Macchinari, scrivanie e banchi da pellettiere nuovi di zecca: lo stabilimento Montblanc di Scandicci, operativo da 20 anni, si ingrandisce, si trasforma e inaugura una nuova stagione. Passato da 5.000 a 12mila metri quadrati (presi in affitto dall’imprenditore Andrea Bacci della AB Florence) e cambiato il nome in Pelletteria Richemont Firenze (Prf), lo stabilimento è stato completamente ristrutturato, riorganizzato nelle funzioni e inaugurato martedì 23 giugno alla presenza del ceo del gruppo svizzero del lusso Richemont, Nicolas Bos, e delle istituzioni locali. L’investimento è stato di 12 milioni di euro.

Cinque marchi del gruppo nello stesso stabilimento
Ora lo stabilimento ospita l’ideazione, lo sviluppo e la prototipia delle borse (e in qualche caso delle scarpe) di cinque dei marchi del gruppo, Cartier, Montblanc, Serapian, Dunhill e Chloè, oltre al centro riparazioni per l’Europa e il Medio Oriente. La novità è data dall’integrazione tra i brand, che mantengono spazi autonomi per i processi creativi e i prototipi, ma condividono servizi come il centro taglio (che sarà potenziato ancora), i test sui pellami, il magazzino e la manutenzione, oltre alle funzioni di amministrazione, finanza e risorse umane.

Una visione a lungo termine
Investire nonostante la fase difficile che sta attraversando il distretto della pelletteria di lusso di Scandicci – segnato da cassa integrazione, chiusure di aziende e rallentamento produttivo – è stata una scelta, favorita dal buon andamento del gruppo Richemont: “Noi non guardiamo alla contingenza, ma guardiamo a lungo termine – spiega Domenico Oliveri, direttore industriale della divisione Fashion & Accessories di Richemont – e crediamo nella manifattura per creare valore.

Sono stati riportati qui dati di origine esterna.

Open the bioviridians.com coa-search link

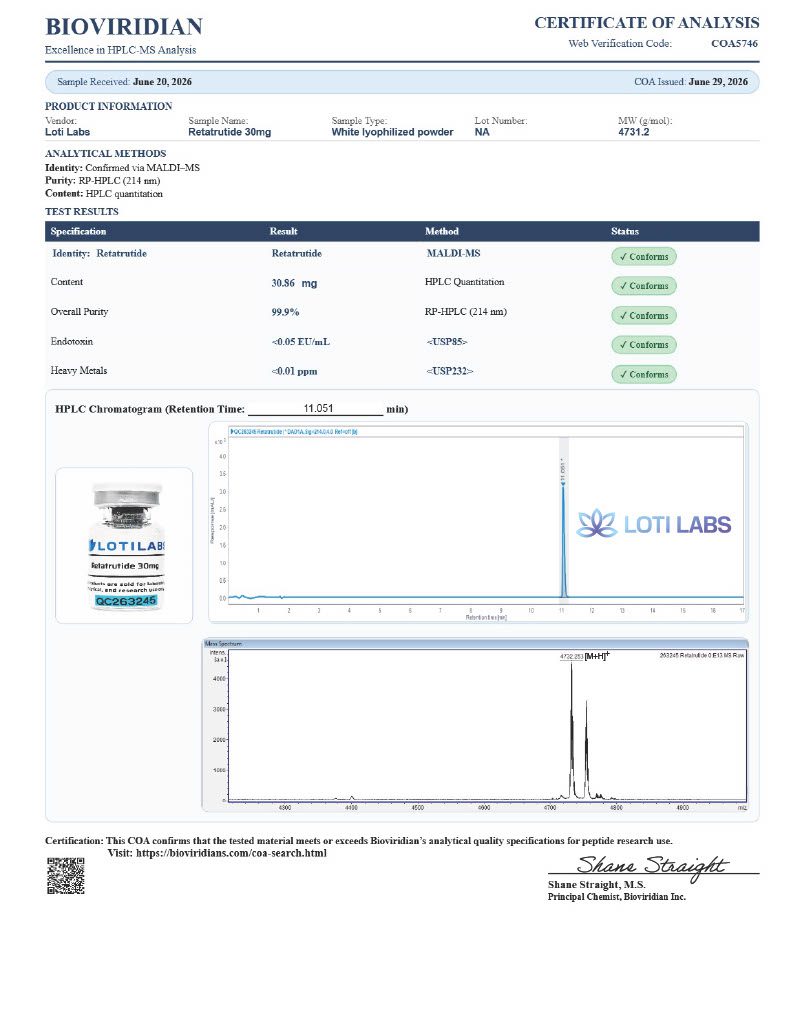(231, 853)
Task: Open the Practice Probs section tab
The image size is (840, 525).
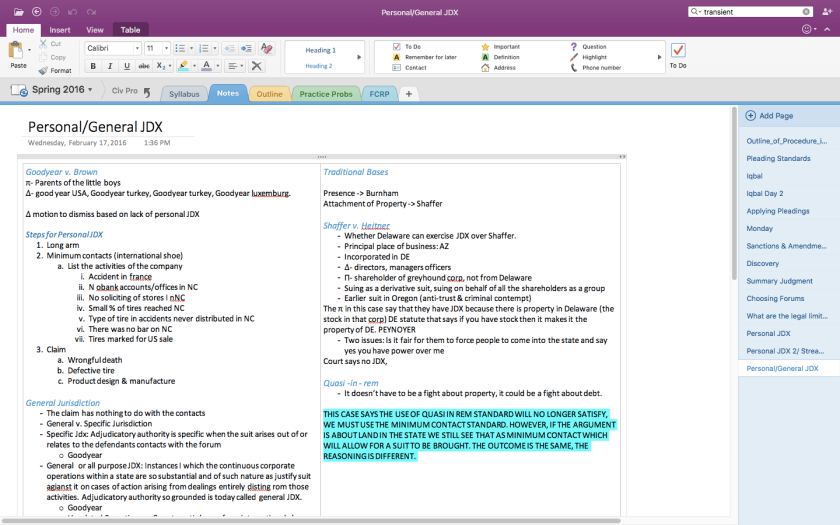Action: click(325, 94)
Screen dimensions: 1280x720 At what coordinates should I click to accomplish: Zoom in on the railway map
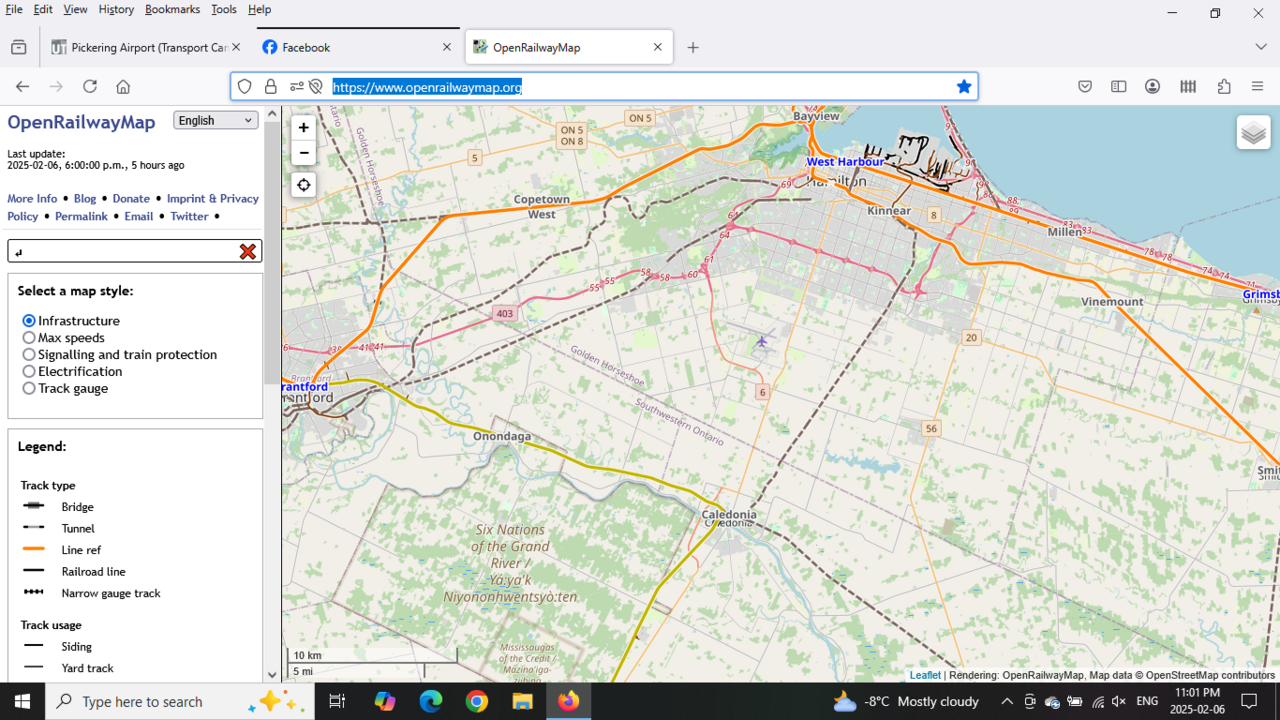click(303, 128)
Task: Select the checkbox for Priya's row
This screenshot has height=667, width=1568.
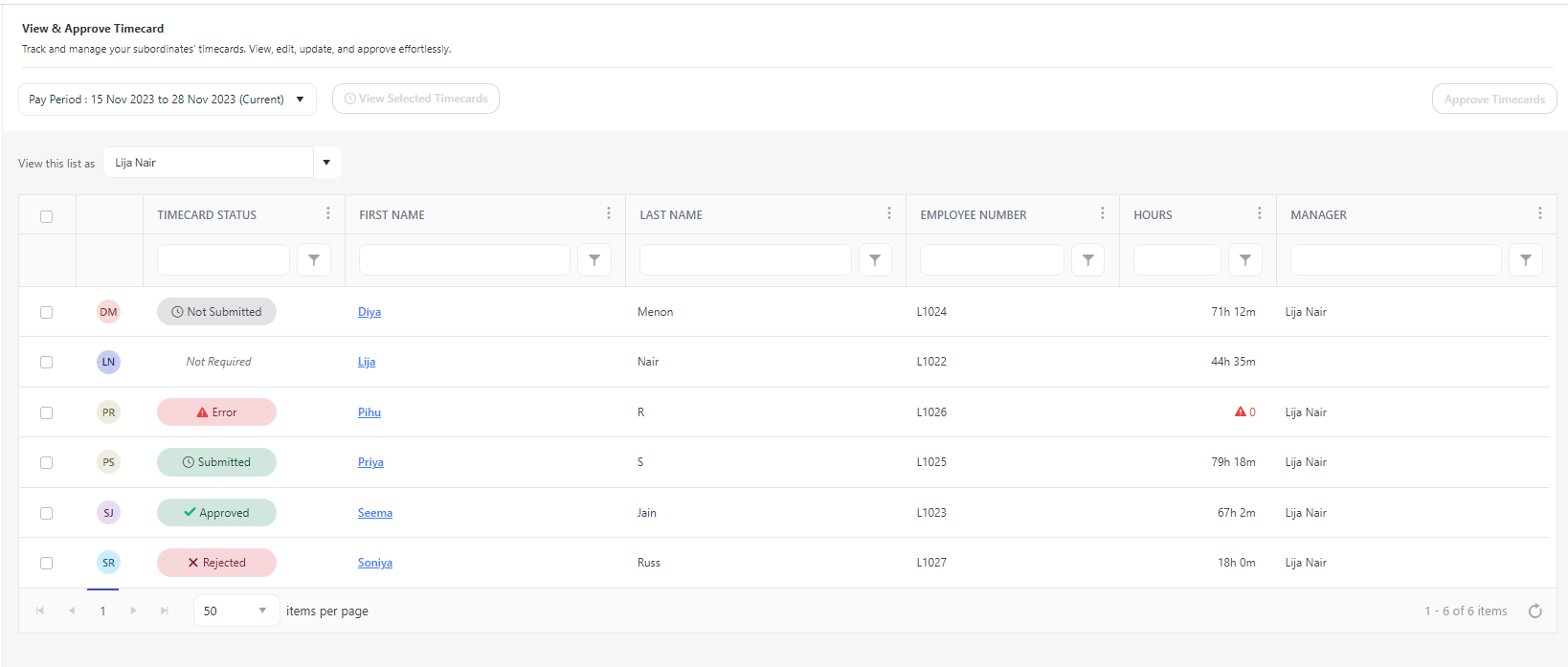Action: coord(46,463)
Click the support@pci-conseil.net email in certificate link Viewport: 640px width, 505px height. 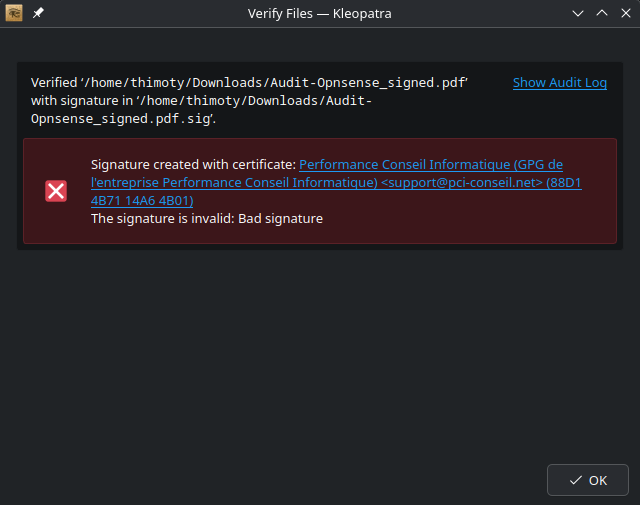(461, 183)
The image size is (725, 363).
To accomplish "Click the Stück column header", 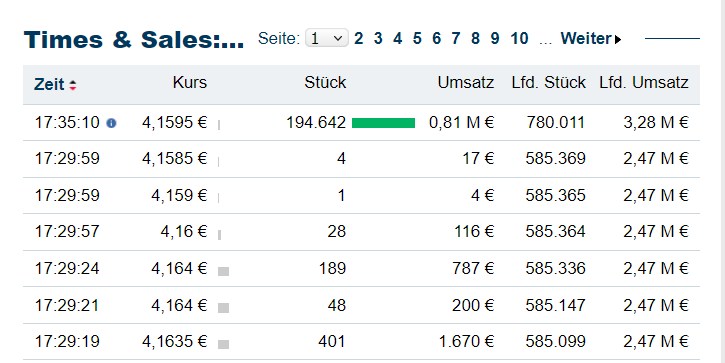I will (x=325, y=82).
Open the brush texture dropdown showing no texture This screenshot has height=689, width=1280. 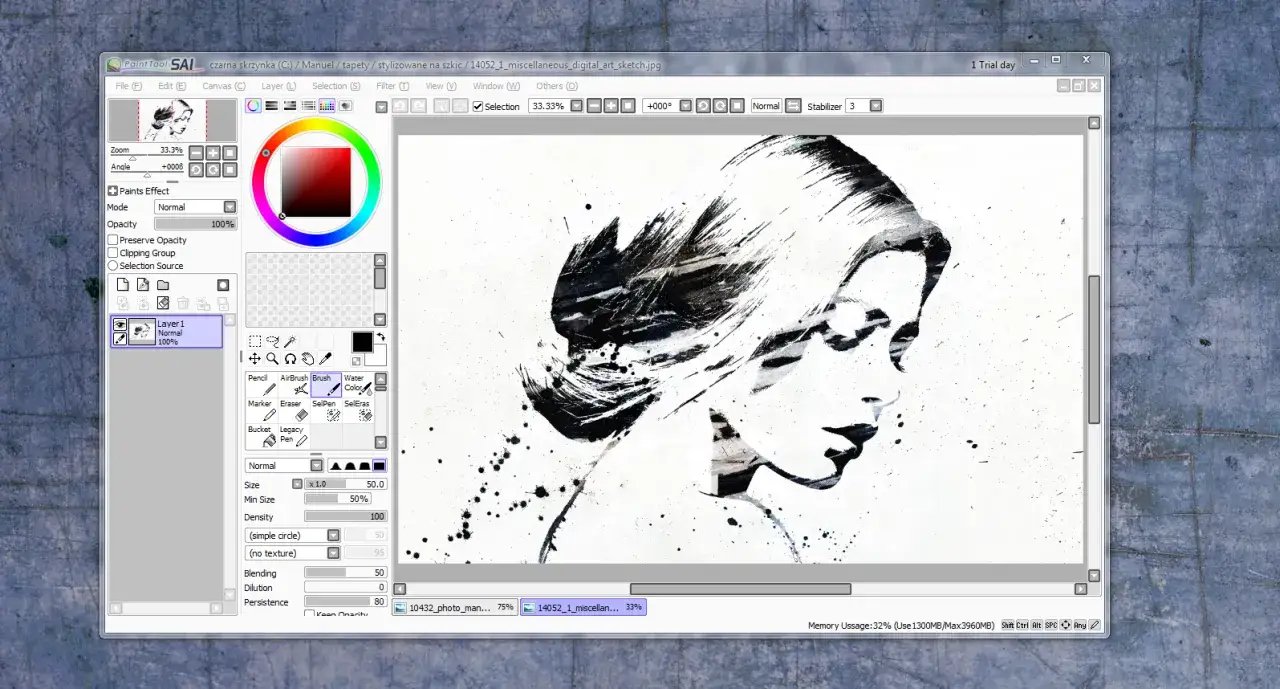pyautogui.click(x=332, y=553)
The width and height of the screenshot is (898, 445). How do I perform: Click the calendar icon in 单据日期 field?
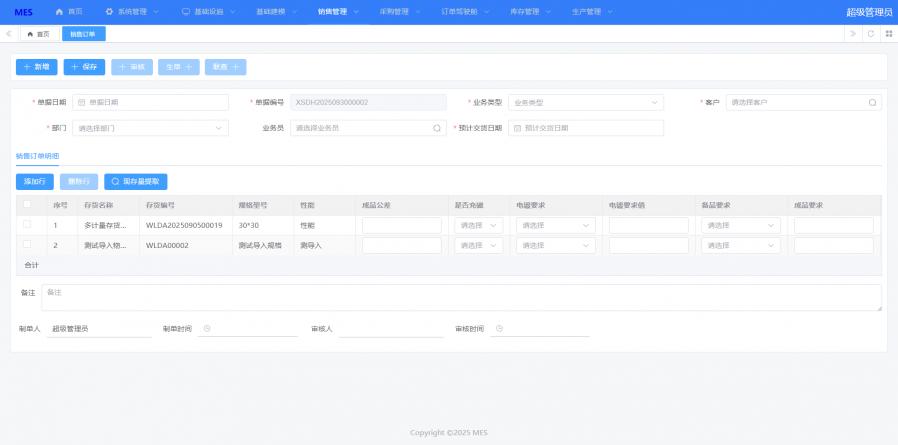pyautogui.click(x=82, y=102)
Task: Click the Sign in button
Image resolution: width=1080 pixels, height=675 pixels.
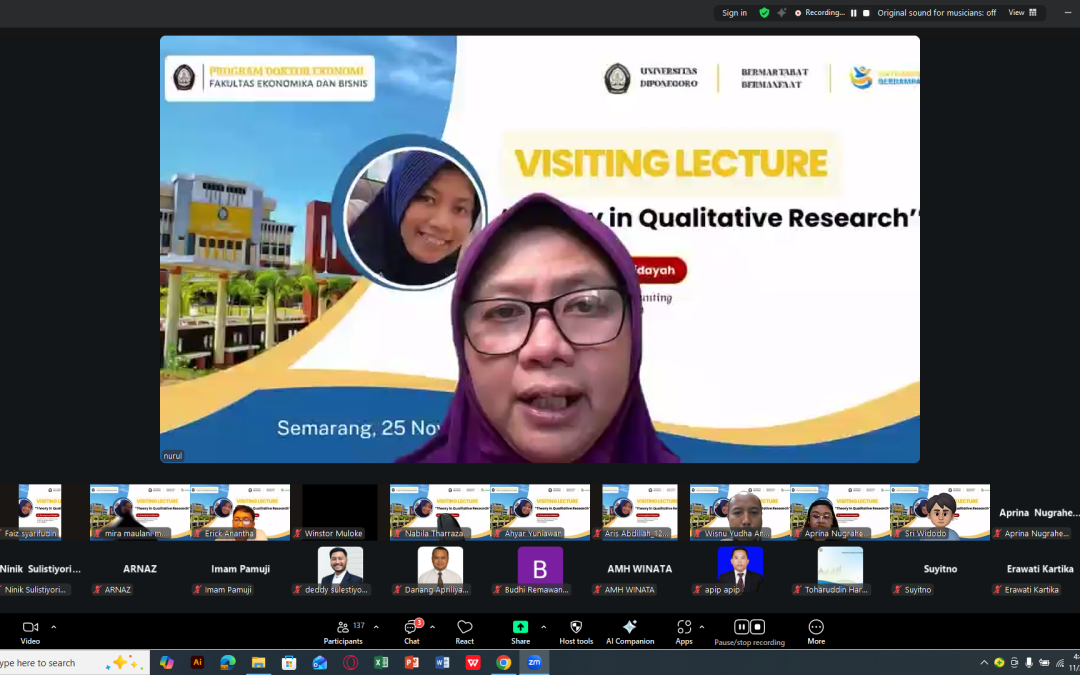Action: coord(734,13)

Questo investimento ha un valore importante sul futuro del business della pelletteria”.

Altre 50 assunzioni in vista
Richemont sta ancora assumendo personale, soprattutto giovani: negli ultimi tre anni i dipendenti sono passati da 150 a 250, ma entro l’anno – quando finiranno i lavori, con l’ampliamento del centro taglio e non solo – raggiungeranno le 300 unità. “Ma con noi cresceranno anche i produttori esterni, che oggi sono 100 aziende italiane con più di duemila addetti”, ha aggiunto Oliveri. I terzisti sono al 60% toscani e negli ultimi tempi hanno aumentato le dimensioni per venire incontro alle esigenze del brand. Nel futuro Richemont prevede di internalizzare una parte della produzione di borse, acquisendo laboratori esterni.
Le competenze dell’artigiano restano fondamentali
“Vogliamo innalzare sempre più la qualità – ha spiegato Cesare Landi, ceo di Pelletteria Richemont Firenze – internalizzando il 100% del taglio della pelle, una funzione strategica che consente anche la riduzione degli scarti, e continuando a garantire l’artigianalità: le macchine e l’innovazione tecnologica sono importanti ma le capacità e l’expertise dell’artigiano faranno sempre la differenza”. Non è un caso se chi è esperto del settore riesce persino a riconoscere l’artigiano che ha realizzato una borsa.

L’orgoglio del presidente di Confindustria Toscana Centro e Costa
Applaude al nuovo stabilimento Richemont il presidente di Confindustria Toscana Centro e Costa, Lapo Baroncelli: “Vedere come il saper fare venga integrato in un polo che ospita ricerca e sviluppo all’avanguardia, nuovi centri di taglio e tecnologie di prototipazione ci dice che l’eccellenza della nostra manifattura è in continua evoluzione”. Per la sindaca di Scandicci, Claudia Sereni, lo stabilimento “è un segno importante di fiducia nelle competenze, nella qualità del lavoro e nella tradizione manifatturiera che il nostro territorio esprime da generazioni”.